++++ DATA SHOWN

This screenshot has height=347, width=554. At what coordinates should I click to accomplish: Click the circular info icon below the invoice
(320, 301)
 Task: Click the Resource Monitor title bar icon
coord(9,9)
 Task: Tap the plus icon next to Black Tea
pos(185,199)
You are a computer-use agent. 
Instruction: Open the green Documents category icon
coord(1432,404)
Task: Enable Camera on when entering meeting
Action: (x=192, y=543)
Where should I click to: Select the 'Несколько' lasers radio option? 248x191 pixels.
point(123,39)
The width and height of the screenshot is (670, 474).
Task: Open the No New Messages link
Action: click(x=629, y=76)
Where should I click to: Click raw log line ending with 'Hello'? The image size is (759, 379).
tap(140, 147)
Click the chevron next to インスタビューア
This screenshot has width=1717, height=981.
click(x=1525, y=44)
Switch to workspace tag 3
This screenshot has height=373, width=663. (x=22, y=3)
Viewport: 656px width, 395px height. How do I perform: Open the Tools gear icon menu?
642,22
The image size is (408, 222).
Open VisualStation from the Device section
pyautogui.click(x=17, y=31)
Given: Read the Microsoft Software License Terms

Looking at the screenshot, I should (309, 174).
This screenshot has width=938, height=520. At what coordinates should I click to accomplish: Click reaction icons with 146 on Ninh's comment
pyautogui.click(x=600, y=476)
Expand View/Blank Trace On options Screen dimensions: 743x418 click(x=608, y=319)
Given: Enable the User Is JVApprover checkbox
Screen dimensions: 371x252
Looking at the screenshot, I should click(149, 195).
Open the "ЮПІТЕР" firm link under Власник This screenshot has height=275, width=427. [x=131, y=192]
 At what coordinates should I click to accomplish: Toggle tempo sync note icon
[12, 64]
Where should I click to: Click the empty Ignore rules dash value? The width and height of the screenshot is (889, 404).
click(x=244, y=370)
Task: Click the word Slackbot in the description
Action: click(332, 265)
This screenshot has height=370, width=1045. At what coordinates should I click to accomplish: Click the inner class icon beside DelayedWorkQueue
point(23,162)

++++++++

YOUR ASSIGNMENT:
Reproduce nothing but the lines from the line containing "Where should I click to: Click the" to the last line of the data, each exactly as written.

OUTPUT FOR THIS TASK:
Where should I click to: Click the empty Ignore rules dash value? The width and height of the screenshot is (889, 404).
click(x=244, y=370)
Task: Click the word Slackbot in the description
Action: click(332, 265)
This screenshot has height=370, width=1045. At what coordinates should I click to accomplish: Click the inner class icon beside DelayedWorkQueue
point(23,162)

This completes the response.